The First Minister continued: "The pardon that the petition calls for would require the Parliament to legislate and, in future, it may choose to do so. In the meantime, the petition also calls for an apology – after all, those accusations and executions were instigated and perpetrated by the state. Therefore, today, on International Women’s Day, as First Minister on behalf of the Scottish Government, I am choosing to acknowledge that egregious historic injustice and to extend a formal posthumous apology to all those who were accused, convicted, vilified or executed under the Witchcraft Act 1563."

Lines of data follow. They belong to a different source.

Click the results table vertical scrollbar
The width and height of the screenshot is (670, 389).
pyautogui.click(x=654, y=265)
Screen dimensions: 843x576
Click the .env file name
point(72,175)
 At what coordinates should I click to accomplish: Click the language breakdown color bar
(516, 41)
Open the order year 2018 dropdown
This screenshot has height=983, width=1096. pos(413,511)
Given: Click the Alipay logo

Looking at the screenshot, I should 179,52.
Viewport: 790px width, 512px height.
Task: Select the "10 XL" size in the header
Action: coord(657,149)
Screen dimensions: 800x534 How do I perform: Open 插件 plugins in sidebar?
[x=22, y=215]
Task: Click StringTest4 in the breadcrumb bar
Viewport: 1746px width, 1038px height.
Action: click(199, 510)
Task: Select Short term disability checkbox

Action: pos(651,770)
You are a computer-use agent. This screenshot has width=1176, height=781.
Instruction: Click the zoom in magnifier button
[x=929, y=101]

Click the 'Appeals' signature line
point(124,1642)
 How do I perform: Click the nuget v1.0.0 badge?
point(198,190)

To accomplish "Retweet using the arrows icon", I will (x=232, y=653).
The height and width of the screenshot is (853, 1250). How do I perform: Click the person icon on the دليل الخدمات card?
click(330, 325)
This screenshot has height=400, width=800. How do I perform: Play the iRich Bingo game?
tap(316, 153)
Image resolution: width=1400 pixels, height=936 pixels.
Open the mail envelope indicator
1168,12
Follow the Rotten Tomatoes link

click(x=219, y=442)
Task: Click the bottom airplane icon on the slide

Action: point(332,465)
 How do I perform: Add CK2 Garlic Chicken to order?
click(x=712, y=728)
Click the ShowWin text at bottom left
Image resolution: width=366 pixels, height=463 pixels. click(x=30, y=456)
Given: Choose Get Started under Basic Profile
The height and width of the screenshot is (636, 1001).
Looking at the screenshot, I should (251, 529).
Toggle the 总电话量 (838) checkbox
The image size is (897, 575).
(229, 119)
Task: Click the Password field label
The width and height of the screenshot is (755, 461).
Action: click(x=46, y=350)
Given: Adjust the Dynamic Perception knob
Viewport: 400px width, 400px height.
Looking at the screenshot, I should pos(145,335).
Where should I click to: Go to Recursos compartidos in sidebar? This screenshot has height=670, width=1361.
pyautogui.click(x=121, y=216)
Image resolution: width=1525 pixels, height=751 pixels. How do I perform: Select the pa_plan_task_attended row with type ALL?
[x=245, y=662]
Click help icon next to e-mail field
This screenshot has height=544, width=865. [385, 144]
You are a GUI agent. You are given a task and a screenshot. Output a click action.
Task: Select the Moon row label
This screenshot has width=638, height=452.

To those who would ask why this generation should say sorry for something that happened centuries ago, Ms Sturgeon offered three reasons:
- first, acknowledging injustice – no matter how historic – is important;
- secondly, for some, the issue is not yet historic, as even today, in some parts of the world women and girls face persecution and sometimes death;
- thirdly, the deep misogyny that motivated the Act has fundamentally not been eradicated. "Today, it expresses itself not in claims of witchcraft but in everyday harassment, online rape threats and sexual violence. All that is intensified by an increasingly polarised and toxic public discourse and amplified each and every day by social media."
The apology marks a success for the campaign run for the past two years by Claire Mitchell QC and writer Zoe Venditozzi, who also organised the petition. In addition to an apology and legal pardon, the campaign also seeks a national monument to those killed.